→ **RECORD EXCERPTS**
##############################

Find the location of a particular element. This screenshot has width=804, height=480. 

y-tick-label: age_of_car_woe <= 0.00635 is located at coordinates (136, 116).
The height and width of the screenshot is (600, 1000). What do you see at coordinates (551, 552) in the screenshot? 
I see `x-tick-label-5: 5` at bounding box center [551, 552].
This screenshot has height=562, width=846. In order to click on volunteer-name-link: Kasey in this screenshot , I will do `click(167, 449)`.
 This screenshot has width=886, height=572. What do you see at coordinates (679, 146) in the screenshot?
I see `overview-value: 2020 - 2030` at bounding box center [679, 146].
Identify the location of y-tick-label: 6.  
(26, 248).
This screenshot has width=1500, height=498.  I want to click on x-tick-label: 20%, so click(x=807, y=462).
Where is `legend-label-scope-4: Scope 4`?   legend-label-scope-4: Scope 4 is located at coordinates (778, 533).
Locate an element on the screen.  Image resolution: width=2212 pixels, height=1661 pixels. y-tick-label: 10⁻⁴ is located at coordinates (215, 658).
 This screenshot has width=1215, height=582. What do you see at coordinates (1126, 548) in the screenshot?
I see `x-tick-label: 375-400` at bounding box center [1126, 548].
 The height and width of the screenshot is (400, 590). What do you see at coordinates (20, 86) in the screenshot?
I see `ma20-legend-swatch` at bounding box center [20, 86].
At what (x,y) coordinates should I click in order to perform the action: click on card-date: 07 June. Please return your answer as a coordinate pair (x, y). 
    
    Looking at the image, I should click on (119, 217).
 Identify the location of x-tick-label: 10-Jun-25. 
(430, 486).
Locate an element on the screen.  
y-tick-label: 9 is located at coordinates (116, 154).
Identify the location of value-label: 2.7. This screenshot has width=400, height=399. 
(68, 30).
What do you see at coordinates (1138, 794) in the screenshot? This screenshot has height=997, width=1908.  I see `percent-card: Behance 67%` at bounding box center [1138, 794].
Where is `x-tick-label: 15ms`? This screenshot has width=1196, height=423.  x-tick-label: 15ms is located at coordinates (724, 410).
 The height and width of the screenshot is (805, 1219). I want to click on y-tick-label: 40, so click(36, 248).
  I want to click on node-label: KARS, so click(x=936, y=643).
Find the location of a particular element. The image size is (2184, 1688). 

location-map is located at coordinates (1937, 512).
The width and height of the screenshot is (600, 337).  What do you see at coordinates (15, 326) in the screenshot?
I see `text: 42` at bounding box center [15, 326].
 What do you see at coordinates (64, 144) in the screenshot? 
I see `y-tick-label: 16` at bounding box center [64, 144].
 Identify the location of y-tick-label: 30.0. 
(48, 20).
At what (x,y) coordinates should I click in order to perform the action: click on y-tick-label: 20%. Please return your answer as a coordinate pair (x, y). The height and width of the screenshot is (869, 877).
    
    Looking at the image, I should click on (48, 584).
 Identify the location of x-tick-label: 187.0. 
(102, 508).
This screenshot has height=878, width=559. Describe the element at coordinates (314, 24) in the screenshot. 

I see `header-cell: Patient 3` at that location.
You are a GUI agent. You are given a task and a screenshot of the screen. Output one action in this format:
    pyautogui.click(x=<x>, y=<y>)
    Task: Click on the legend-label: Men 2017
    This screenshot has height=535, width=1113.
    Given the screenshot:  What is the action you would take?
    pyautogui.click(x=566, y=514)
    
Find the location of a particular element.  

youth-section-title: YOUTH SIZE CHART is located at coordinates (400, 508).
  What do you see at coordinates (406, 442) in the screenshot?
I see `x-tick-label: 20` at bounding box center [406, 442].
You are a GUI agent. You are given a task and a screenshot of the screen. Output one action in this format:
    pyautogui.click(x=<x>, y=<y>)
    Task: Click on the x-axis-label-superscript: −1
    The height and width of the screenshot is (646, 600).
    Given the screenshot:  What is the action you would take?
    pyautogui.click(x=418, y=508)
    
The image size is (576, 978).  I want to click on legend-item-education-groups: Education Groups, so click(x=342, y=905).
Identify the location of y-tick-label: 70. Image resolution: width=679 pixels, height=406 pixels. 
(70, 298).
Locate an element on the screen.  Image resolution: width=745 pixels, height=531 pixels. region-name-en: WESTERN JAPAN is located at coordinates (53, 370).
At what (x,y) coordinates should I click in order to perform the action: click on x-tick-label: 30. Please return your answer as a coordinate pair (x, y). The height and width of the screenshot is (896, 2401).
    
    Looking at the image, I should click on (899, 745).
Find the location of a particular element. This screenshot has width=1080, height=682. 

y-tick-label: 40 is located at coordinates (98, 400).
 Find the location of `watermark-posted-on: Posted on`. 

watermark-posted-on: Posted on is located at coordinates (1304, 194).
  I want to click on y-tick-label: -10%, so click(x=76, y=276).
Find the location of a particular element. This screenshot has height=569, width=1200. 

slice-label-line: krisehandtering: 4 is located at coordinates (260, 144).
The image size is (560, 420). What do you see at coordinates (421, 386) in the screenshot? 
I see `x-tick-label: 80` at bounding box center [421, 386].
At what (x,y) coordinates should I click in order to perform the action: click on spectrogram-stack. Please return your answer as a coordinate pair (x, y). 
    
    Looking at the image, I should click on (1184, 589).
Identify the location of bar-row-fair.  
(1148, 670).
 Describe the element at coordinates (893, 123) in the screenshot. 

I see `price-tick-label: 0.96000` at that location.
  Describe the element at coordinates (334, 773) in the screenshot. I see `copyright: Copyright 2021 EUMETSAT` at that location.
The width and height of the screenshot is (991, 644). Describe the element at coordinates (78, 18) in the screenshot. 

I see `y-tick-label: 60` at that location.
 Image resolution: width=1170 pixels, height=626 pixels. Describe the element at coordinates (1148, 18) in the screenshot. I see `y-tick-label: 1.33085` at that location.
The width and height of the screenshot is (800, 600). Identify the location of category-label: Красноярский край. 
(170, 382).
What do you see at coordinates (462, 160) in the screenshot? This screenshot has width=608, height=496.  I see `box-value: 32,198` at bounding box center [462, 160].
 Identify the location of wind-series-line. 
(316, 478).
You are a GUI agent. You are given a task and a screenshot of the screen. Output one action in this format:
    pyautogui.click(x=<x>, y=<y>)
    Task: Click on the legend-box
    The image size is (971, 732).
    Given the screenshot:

##############################

→ **DIRECTIVE**
Render every line of the material above as a Markdown table with the columns Row and Line. Skip blank lines.

→ **PROBLEM SOLUTION**
| Row | Line |
|---|---|
| 1 | Find the location of a particular element. This screenshot has width=804, height=480.  |
| 2 | y-tick-label: age_of_car_woe <= 0.00635 is located at coordinates (136, 116). |
| 3 | The height and width of the screenshot is (600, 1000). What do you see at coordinates (551, 552) in the screenshot?  |
| 4 | I see `x-tick-label-5: 5` at bounding box center [551, 552]. |
| 5 | This screenshot has height=562, width=846. In order to click on volunteer-name-link: Kasey in this screenshot , I will do `click(167, 449)`. |
| 6 |  This screenshot has width=886, height=572. What do you see at coordinates (679, 146) in the screenshot? |
| 7 | I see `overview-value: 2020 - 2030` at bounding box center [679, 146]. |
| 8 | Identify the location of y-tick-label: 6.   |
| 9 | (26, 248). |
| 10 | This screenshot has width=1500, height=498.  I want to click on x-tick-label: 20%, so click(x=807, y=462). |
| 11 | Where is `legend-label-scope-4: Scope 4`?   legend-label-scope-4: Scope 4 is located at coordinates (778, 533). |
| 12 | Locate an element on the screen.  Image resolution: width=2212 pixels, height=1661 pixels. y-tick-label: 10⁻⁴ is located at coordinates (215, 658). |
| 13 |  This screenshot has width=1215, height=582. What do you see at coordinates (1126, 548) in the screenshot? |
| 14 | I see `x-tick-label: 375-400` at bounding box center [1126, 548]. |
| 15 |  The height and width of the screenshot is (400, 590). What do you see at coordinates (20, 86) in the screenshot? |
| 16 | I see `ma20-legend-swatch` at bounding box center [20, 86]. |
| 17 | At what (x,y) coordinates should I click in order to perform the action: click on card-date: 07 June. Please return your answer as a coordinate pair (x, y).  |
| 18 |     Looking at the image, I should click on (119, 217). |
| 19 |  Identify the location of x-tick-label: 10-Jun-25.  |
| 20 | (430, 486). |
| 21 | Locate an element on the screen.   |
| 22 | y-tick-label: 9 is located at coordinates (116, 154). |
| 23 | Identify the location of value-label: 2.7. This screenshot has width=400, height=399.  |
| 24 | (68, 30). |
| 25 | What do you see at coordinates (1138, 794) in the screenshot? This screenshot has height=997, width=1908.  I see `percent-card: Behance 67%` at bounding box center [1138, 794]. |
| 26 | Where is `x-tick-label: 15ms`? This screenshot has width=1196, height=423.  x-tick-label: 15ms is located at coordinates (724, 410). |
| 27 |  The height and width of the screenshot is (805, 1219). I want to click on y-tick-label: 40, so click(36, 248). |
| 28 |   I want to click on node-label: KARS, so click(x=936, y=643). |
| 29 | Find the location of a particular element. The image size is (2184, 1688).  |
| 30 | location-map is located at coordinates (1937, 512). |
| 31 | The width and height of the screenshot is (600, 337).  What do you see at coordinates (15, 326) in the screenshot? |
| 32 | I see `text: 42` at bounding box center [15, 326]. |
| 33 |  What do you see at coordinates (64, 144) in the screenshot?  |
| 34 | I see `y-tick-label: 16` at bounding box center [64, 144]. |
| 35 |  Identify the location of y-tick-label: 30.0.  |
| 36 | (48, 20). |
| 37 | At what (x,y) coordinates should I click in order to perform the action: click on y-tick-label: 20%. Please return your answer as a coordinate pair (x, y). The height and width of the screenshot is (869, 877). |
| 38 |     Looking at the image, I should click on (48, 584). |
| 39 |  Identify the location of x-tick-label: 187.0.  |
| 40 | (102, 508). |
| 41 | This screenshot has height=878, width=559. Describe the element at coordinates (314, 24) in the screenshot.  |
| 42 | I see `header-cell: Patient 3` at that location. |
| 43 | You are a GUI agent. You are given a task and a screenshot of the screen. Output one action in this format: |
| 44 |     pyautogui.click(x=<x>, y=<y>) |
| 45 |     Task: Click on the legend-label: Men 2017 |
| 46 |     This screenshot has height=535, width=1113. |
| 47 |     Given the screenshot:  What is the action you would take? |
| 48 |     pyautogui.click(x=566, y=514) |
| 49 | Find the location of a particular element.   |
| 50 | youth-section-title: YOUTH SIZE CHART is located at coordinates (400, 508). |
| 51 |   What do you see at coordinates (406, 442) in the screenshot? |
| 52 | I see `x-tick-label: 20` at bounding box center [406, 442]. |
| 53 | You are a GUI agent. You are given a task and a screenshot of the screen. Output one action in this format: |
| 54 |     pyautogui.click(x=<x>, y=<y>) |
| 55 |     Task: Click on the x-axis-label-superscript: −1 |
| 56 |     The height and width of the screenshot is (646, 600). |
| 57 |     Given the screenshot:  What is the action you would take? |
| 58 |     pyautogui.click(x=418, y=508) |
| 59 | The image size is (576, 978).  I want to click on legend-item-education-groups: Education Groups, so click(x=342, y=905). |
| 60 | Identify the location of y-tick-label: 70. Image resolution: width=679 pixels, height=406 pixels.  |
| 61 | (70, 298). |
| 62 | Locate an element on the screen.  Image resolution: width=745 pixels, height=531 pixels. region-name-en: WESTERN JAPAN is located at coordinates (53, 370). |
| 63 | At what (x,y) coordinates should I click in order to perform the action: click on x-tick-label: 30. Please return your answer as a coordinate pair (x, y). The height and width of the screenshot is (896, 2401). |
| 64 |     Looking at the image, I should click on (899, 745). |
| 65 | Find the location of a particular element. This screenshot has width=1080, height=682.  |
| 66 | y-tick-label: 40 is located at coordinates (98, 400). |
| 67 |  Find the location of `watermark-posted-on: Posted on`.  |
| 68 | watermark-posted-on: Posted on is located at coordinates (1304, 194). |
| 69 |   I want to click on y-tick-label: -10%, so click(x=76, y=276). |
| 70 | Find the location of a particular element. This screenshot has height=569, width=1200.  |
| 71 | slice-label-line: krisehandtering: 4 is located at coordinates (260, 144). |
| 72 | The image size is (560, 420). What do you see at coordinates (421, 386) in the screenshot?  |
| 73 | I see `x-tick-label: 80` at bounding box center [421, 386]. |
| 74 | At what (x,y) coordinates should I click in order to perform the action: click on spectrogram-stack. Please return your answer as a coordinate pair (x, y).  |
| 75 |     Looking at the image, I should click on (1184, 589). |
| 76 | Identify the location of bar-row-fair.   |
| 77 | (1148, 670). |
| 78 |  Describe the element at coordinates (893, 123) in the screenshot.  |
| 79 | I see `price-tick-label: 0.96000` at that location. |
| 80 |   Describe the element at coordinates (334, 773) in the screenshot. I see `copyright: Copyright 2021 EUMETSAT` at that location. |
| 81 | The width and height of the screenshot is (991, 644). Describe the element at coordinates (78, 18) in the screenshot.  |
| 82 | I see `y-tick-label: 60` at that location. |
| 83 |  Image resolution: width=1170 pixels, height=626 pixels. Describe the element at coordinates (1148, 18) in the screenshot. I see `y-tick-label: 1.33085` at that location. |
| 84 | The width and height of the screenshot is (800, 600). Identify the location of category-label: Красноярский край.  |
| 85 | (170, 382). |
| 86 | What do you see at coordinates (462, 160) in the screenshot? This screenshot has width=608, height=496.  I see `box-value: 32,198` at bounding box center [462, 160]. |
| 87 |  Identify the location of wind-series-line.  |
| 88 | (316, 478). |
| 89 | You are a GUI agent. You are given a task and a screenshot of the screen. Output one action in this format: |
| 90 |     pyautogui.click(x=<x>, y=<y>) |
| 91 |     Task: Click on the legend-box |
| 92 |     The image size is (971, 732). |
| 93 |     Given the screenshot: |